### Required action
In the data that follows, count the lines in which the word "Click" occurs, and report that figure alone.

--- Provided data Enclosed Below ---

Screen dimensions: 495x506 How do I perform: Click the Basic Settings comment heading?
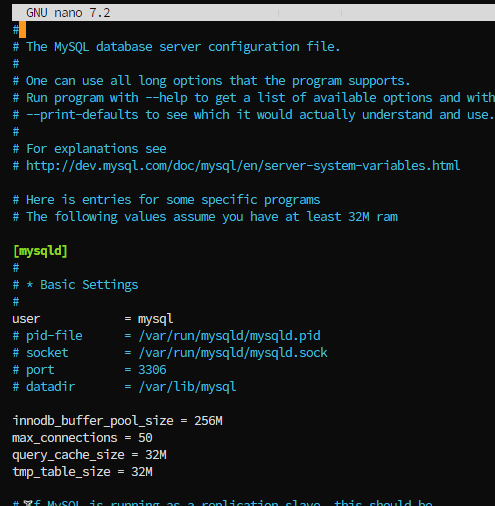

--- End of Enclosed Provided data ---
--- Provided data Enclosed Below ---

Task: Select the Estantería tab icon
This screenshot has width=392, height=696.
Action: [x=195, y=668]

--- End of Enclosed Provided data ---
--- Provided data Enclosed Below ---

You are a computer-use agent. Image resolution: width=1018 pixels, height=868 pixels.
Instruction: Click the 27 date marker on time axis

--- End of Enclosed Provided data ---

### Solution for this exercise
2